**GIVEN INSTRUCTION A**
Translate into Spanish this sentence from the Spark multi-threading thread: "Spark will by default assume each task needs 1 CPU."

**EXCERPT TO READ**
Re: Good idea to do multi-threading in spark job?
Thanks for the answer Sean! On Sun, May 3, 2020 at 10:35 AM Sean Owen wrote: > Spark will by default assume each task needs 1 CPU. On an executor > with 16 cores and 16 slots, you'd schedule 16 tasks. If each is using > 4 cores, then 64 threads are trying to run. If you're CPU-bound, that > could slow things down. But to the extent some of tasks take some time > blocking on I/O, it could increase overall utilization. You shouldn't > have to worry about Spark there, but, you do have to consider that N > tasks, each with its own concurrency, maybe executing your code in one > JVM, and whatever synchronization that implies. > > On Sun, May 3, 2020 at 11:32 AM Ruijing Li wrote: > > > > Hi all, > > > > We have a spark job (spark 2.4.4, hadoop 2.7, scala 2.11.12) where we > use semaphores / parallel collections within our spark job. We definitely > notice a huge speedup in our job from doing this, but were wondering if > this could cause any unintended side effects? Particularly I’m worried > about any deadlocks and if it could mess with the fixes for issues such as > this > > https://issues.apache.org/jira/plugins/servlet/mobile#issue/SPARK-26961 > > > > We do run with multiple cores. > > > > Thanks! > > -- > > Cheers, > > Ruijing Li > -- Cheers, Ruijing Li
Re: Good idea to do multi-threading in spark job?

**RECORDS**

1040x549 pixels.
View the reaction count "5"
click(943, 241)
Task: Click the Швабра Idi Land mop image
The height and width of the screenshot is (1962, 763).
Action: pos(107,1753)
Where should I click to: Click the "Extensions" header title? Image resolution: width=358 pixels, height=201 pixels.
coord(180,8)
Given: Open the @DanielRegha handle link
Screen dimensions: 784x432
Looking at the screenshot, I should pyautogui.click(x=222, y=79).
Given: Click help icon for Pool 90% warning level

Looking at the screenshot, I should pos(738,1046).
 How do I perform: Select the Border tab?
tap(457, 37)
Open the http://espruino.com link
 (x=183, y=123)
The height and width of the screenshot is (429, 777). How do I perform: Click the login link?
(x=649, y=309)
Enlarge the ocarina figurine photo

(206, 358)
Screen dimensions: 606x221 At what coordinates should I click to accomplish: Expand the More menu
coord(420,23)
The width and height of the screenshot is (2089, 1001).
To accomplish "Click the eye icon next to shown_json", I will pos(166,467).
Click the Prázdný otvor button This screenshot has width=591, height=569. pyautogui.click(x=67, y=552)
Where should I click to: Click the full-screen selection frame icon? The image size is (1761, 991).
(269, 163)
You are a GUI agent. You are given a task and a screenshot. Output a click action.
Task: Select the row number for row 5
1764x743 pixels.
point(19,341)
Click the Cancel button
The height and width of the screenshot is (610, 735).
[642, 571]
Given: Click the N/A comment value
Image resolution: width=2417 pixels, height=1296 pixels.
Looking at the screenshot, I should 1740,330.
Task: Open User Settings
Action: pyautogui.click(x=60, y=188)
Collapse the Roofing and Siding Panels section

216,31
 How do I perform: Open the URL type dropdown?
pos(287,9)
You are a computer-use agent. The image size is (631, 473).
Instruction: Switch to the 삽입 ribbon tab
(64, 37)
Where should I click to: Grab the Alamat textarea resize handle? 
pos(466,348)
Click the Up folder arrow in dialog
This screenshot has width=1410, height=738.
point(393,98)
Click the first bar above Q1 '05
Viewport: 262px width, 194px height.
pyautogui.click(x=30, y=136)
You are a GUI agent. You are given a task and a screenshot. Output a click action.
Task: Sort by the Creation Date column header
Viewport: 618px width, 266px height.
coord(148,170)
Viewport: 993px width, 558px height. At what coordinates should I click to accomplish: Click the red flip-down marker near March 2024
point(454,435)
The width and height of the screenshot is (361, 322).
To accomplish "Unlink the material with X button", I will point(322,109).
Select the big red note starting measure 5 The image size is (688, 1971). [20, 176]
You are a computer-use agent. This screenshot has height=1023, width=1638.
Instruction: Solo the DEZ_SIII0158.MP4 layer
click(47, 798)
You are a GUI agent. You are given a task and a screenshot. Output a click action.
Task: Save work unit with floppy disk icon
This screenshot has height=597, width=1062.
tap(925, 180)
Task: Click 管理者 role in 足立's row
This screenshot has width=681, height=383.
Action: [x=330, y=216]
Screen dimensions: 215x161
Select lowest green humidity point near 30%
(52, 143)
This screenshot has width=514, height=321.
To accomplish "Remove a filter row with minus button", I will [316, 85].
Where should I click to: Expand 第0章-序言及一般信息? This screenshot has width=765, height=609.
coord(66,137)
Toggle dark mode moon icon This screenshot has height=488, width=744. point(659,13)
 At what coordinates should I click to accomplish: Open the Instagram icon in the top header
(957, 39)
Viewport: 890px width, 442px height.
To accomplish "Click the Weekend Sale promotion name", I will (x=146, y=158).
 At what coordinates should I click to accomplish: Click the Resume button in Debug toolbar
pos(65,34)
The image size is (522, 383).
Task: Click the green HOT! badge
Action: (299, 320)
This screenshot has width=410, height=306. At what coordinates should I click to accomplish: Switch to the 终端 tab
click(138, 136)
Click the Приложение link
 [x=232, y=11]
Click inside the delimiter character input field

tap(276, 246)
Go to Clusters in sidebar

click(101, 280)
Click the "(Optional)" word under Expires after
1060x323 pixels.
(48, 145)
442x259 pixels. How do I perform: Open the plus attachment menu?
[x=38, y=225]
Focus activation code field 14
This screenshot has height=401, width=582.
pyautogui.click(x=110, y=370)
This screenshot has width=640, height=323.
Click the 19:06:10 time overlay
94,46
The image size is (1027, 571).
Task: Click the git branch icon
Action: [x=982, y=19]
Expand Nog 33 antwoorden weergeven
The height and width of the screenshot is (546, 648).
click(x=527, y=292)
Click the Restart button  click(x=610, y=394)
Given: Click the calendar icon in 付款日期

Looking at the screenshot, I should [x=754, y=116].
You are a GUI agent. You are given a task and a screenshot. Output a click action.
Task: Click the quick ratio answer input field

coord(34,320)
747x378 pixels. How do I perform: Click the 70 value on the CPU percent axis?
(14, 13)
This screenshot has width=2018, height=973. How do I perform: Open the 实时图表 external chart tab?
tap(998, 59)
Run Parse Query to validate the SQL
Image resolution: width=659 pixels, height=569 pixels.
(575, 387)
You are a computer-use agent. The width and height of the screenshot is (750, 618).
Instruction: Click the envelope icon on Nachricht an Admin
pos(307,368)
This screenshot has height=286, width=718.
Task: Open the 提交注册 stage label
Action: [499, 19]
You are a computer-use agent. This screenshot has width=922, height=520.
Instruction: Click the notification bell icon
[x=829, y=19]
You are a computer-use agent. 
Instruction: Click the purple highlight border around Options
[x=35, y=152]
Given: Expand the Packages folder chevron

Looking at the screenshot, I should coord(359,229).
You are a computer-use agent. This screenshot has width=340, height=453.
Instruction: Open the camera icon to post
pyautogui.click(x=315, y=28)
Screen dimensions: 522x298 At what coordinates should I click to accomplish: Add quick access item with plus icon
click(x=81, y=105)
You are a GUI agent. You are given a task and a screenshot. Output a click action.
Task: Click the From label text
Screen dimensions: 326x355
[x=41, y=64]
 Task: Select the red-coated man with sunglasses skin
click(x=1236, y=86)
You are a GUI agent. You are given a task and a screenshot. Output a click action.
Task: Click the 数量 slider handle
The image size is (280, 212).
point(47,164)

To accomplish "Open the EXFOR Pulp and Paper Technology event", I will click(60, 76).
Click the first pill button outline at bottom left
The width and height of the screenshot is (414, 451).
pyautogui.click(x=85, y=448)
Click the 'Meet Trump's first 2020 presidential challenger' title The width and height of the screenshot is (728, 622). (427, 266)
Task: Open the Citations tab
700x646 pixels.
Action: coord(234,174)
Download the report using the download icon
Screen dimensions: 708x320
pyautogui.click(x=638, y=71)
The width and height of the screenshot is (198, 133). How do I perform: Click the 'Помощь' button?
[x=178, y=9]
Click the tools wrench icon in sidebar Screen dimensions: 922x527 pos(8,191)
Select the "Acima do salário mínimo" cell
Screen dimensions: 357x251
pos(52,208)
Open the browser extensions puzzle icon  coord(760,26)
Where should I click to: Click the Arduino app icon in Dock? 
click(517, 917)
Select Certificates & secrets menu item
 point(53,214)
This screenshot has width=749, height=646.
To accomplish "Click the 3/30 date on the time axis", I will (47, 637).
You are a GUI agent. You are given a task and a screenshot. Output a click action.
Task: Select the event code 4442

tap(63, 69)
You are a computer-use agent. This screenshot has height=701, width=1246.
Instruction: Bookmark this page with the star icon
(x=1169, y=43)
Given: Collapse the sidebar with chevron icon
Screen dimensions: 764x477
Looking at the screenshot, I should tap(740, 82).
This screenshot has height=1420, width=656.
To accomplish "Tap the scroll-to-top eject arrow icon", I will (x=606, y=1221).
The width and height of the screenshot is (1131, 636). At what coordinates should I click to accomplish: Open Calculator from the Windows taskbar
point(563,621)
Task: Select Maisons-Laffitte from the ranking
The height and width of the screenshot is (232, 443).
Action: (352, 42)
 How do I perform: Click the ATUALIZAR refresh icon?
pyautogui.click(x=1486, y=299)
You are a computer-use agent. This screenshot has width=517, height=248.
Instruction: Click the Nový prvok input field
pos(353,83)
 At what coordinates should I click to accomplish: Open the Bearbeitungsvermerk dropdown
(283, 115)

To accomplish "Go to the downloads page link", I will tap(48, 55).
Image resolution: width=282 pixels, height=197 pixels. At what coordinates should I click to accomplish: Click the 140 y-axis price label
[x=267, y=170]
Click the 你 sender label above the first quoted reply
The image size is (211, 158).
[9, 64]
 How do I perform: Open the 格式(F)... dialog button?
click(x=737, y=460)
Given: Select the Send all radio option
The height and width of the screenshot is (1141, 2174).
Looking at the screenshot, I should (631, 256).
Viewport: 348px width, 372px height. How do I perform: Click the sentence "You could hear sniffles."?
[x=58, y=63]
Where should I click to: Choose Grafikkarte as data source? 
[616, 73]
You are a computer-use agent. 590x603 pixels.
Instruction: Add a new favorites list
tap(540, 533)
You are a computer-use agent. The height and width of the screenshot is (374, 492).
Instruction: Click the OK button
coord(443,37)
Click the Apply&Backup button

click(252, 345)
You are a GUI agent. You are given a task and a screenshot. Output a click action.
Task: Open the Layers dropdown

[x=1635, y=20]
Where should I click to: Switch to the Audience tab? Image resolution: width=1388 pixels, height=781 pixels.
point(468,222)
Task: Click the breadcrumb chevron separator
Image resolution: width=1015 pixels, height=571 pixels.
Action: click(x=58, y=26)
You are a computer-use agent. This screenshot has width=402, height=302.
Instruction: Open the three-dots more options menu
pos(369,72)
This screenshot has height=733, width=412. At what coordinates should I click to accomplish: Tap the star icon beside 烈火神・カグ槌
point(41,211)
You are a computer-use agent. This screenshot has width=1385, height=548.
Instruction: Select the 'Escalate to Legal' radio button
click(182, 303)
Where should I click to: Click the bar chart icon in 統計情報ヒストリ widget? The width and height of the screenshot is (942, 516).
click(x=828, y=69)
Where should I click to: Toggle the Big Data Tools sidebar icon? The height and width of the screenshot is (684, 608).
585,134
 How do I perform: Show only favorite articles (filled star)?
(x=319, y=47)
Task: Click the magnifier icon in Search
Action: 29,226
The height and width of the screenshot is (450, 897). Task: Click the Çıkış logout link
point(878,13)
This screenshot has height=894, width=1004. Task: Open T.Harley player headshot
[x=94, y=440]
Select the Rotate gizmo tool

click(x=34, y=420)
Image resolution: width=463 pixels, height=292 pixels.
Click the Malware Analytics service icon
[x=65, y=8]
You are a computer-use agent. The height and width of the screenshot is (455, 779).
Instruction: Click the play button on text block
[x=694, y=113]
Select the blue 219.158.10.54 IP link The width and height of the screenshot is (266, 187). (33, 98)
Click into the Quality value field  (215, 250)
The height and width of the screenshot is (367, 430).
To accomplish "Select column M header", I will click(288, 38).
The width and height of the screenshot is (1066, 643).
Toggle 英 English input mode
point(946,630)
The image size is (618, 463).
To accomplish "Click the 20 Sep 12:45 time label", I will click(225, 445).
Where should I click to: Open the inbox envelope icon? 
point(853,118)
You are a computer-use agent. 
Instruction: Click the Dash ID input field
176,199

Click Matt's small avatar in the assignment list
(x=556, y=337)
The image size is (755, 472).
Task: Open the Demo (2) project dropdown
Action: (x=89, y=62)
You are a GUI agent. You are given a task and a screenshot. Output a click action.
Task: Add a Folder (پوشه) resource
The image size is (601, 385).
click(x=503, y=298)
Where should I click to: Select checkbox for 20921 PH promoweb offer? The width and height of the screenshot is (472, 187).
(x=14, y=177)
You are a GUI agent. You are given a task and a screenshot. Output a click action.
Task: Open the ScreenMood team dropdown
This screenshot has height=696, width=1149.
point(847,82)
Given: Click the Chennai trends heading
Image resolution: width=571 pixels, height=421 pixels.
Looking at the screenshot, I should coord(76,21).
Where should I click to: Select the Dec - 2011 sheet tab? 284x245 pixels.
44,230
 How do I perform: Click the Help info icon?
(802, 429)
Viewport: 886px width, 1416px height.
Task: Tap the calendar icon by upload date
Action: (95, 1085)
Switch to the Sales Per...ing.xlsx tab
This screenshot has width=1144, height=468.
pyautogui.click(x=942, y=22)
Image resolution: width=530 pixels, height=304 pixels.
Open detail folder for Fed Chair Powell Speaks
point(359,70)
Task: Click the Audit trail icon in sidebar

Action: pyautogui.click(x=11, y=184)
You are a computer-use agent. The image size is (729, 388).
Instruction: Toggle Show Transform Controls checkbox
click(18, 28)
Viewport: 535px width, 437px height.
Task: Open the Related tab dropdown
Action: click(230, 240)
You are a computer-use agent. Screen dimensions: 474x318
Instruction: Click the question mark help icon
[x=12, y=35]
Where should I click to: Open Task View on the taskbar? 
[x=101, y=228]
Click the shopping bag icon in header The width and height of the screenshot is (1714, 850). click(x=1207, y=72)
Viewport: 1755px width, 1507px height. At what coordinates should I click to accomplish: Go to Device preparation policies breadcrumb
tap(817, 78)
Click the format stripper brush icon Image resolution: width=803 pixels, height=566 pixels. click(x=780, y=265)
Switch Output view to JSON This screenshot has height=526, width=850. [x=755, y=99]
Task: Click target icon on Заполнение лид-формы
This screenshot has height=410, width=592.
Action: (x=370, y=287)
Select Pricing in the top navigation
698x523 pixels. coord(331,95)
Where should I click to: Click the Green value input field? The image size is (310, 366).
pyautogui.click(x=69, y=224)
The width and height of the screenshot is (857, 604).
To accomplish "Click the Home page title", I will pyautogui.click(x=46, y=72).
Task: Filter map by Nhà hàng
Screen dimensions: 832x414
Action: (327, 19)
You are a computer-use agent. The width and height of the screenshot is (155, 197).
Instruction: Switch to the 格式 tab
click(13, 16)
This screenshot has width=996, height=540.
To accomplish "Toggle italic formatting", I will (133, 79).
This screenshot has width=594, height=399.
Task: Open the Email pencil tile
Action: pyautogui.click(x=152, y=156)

**GIVEN INSTRUCTION B**
Shift the click coordinates in the answers by adding 128 to every number, and write out the rows again, requests included, starting at the first row and ending at the row that contains "coord(180,8)".

**WRITTEN SOLUTION A**
De forma predeterminada, Spark asumirá que cada tarea necesita 1 CPU.

**WRITTEN SOLUTION B**
1040x549 pixels.
View the reaction count "5"
click(1071, 369)
Task: Click the Швабра Idi Land mop image
The height and width of the screenshot is (1962, 763).
Action: pos(235,1881)
Where should I click to: Click the "Extensions" header title? Image resolution: width=358 pixels, height=201 pixels.
coord(308,136)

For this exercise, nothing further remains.